Solutions provided by Hadef & Partners

We created a robust and flexible structure for our client, the key features of which are set out below.

  • Our client owned forty nine per cent (49%) of the legal interest and fifty percent (50%) of the beneficial interest of the entire issued share capital of a joint venture company limited by shares incorporated in the DIFC (“DIFC JVCo”), whilst UAE Co held fifty one percent (51%) of the legal interest and fifty percent (50%) of the beneficial interest of the entire issued share capital of DIFC JVCo. UAE Co held, on behalf and to the account of our client, one percent (1%) of the legal interest of the entire issued share capital of DIFC JVCo (the “Nominee Shares”) for the purpose of complying with the Foreign Ownership Restriction.
  • Our client and UAE Co incorporated a nominee holding company in the Jebel Ali Free Zone (JAFZA Offshore Co”) for the purpose of complying with the licensing regulations requiring a second shareholder for UAE Distribution LLC. Our client and UAE Co held, in the same proportion as DIFC JVCo, the legal and beneficial interest in the share capital of JAFZA Offshore Co.
  • DIFC JVCo and JAFZA Offshore Co together held the shares in UAE Distribution LLC.
  • Accordingly, our client was the indirect legal owner of 49% of the share capital in UAE Distribution LLC and UAE Co was the indirect legal owner of 51% of the share capital in UAE Distribution LLC, therefore complying with the Foreign Ownership Restriction.
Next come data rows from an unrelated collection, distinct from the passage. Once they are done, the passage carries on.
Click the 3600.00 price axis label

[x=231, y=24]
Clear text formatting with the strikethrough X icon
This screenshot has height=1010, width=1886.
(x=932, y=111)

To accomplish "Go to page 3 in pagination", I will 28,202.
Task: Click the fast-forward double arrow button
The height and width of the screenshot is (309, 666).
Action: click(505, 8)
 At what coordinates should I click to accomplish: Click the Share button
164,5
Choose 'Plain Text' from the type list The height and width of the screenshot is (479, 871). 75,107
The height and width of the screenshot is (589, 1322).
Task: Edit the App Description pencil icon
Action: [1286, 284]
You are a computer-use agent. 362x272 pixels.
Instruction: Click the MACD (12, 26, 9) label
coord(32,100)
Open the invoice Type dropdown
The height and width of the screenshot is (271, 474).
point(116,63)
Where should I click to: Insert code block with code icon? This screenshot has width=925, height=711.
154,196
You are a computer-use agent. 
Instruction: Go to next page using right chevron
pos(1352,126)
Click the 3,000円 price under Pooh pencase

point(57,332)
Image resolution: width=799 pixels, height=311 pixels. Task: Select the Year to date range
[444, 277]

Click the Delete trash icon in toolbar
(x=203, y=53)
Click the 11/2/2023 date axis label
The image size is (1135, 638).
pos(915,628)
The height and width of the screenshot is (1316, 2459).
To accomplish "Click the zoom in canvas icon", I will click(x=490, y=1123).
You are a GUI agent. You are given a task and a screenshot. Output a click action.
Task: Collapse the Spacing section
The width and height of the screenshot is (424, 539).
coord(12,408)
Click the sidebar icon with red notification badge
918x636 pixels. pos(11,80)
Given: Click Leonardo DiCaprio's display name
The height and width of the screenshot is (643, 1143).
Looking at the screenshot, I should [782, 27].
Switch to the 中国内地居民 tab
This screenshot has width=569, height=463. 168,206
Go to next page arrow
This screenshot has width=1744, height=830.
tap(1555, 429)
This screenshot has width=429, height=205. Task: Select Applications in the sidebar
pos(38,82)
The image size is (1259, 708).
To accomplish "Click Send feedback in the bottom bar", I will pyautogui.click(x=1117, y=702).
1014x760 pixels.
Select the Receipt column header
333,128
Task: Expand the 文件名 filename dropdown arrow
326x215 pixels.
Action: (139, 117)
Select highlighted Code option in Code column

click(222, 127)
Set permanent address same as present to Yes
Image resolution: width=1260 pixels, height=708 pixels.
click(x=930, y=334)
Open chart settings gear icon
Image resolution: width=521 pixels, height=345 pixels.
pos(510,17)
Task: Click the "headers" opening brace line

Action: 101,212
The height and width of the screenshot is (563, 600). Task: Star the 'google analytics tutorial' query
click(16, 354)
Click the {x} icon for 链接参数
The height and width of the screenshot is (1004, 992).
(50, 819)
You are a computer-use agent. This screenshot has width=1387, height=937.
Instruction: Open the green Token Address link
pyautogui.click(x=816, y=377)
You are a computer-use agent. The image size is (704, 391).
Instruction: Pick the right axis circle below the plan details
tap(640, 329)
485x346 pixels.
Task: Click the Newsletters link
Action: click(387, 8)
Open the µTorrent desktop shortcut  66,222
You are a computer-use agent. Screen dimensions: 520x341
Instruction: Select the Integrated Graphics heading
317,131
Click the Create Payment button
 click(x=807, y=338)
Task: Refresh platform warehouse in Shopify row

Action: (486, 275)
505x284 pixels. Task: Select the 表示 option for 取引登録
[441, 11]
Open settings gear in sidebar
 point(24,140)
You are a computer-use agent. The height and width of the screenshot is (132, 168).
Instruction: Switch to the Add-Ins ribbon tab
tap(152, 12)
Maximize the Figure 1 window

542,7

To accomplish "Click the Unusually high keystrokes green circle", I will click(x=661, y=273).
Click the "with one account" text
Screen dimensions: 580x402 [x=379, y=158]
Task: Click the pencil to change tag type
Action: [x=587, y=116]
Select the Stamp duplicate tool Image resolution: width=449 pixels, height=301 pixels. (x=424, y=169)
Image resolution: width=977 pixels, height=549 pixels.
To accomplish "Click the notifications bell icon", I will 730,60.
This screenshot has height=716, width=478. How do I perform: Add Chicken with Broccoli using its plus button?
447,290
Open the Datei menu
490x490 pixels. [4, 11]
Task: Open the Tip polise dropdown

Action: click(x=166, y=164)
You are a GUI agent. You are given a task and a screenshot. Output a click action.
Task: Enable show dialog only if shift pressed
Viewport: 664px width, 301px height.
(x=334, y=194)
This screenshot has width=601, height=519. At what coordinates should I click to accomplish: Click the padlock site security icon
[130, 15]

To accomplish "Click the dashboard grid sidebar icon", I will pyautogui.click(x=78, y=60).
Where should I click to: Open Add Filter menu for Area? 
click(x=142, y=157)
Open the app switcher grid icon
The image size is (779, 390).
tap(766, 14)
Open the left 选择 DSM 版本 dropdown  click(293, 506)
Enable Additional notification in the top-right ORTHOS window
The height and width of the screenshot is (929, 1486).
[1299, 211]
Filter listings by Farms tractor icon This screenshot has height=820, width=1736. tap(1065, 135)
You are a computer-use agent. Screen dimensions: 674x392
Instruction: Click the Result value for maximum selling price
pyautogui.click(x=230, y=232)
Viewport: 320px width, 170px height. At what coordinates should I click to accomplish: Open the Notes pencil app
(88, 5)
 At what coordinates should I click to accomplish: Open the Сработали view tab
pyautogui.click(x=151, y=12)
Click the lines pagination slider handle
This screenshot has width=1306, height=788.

  • The relationship between our client and UAE Co in respect of DIFC JVCo was governed by the memorandum and articles of association (“DIFC JVCo MOA”) and a shareholders agreement subject to DIFC law (the “SHA”).  Unlike the position under UAE law, where the only remedies for breach of contract are generally damages and/or rescission, DIFC law allows scope for the remedy of specific performance.  A court order for specific performance will require a party under a contract to fulfil a contractual obligation which it has otherwise failed to satisfy.  Accordingly, contractual provisions in the DIFC JVCo MOA and the SHA which required the transfer of shares should be enforced by the DIFC courts – such provisions included, amongst others, put/call options, drag along/tag along rights and compulsory share transfers on default events.
  • Given that this was a 50:50 JV, the composition of the board of each of JAFZA Offshore Co, DIFC JVCo and UAE Distribution LLC was comprised of an equal number of directors appointed by our client and UAE Co. Therefore, the SHA included share transfer mechanisms to deal with potential deadlocks. As noted above, and unlike other free zones or in onshore Dubai, such share transfer mechanisms are more likely to be upheld in the DIFC. 
  • Another key advantage of using a DIFC company was the greater degree of protection it offered in respect of our client’s beneficial interests in the Nominee Shares, which was achieved by way of the following:
  • a pledge was registered in respect of the Nominee Shares at the DIFC Security Register (it is not always possible to perfect a pledge over shares in this way in onshore UAE or in one of the other free zones);
  • an irrevocable power of attorney was issued by UAE Co in favour of our client to deal with the Nominee Shares; and
  • the concept of a trust is not recognised in the UAE but is recognised as a matter of DIFC law.  Accordingly, a declaration of trust was executed pursuant to which UAE Co acknowledged and undertook that it held the Nominee Shares on trust for the benefit and to the account of our client.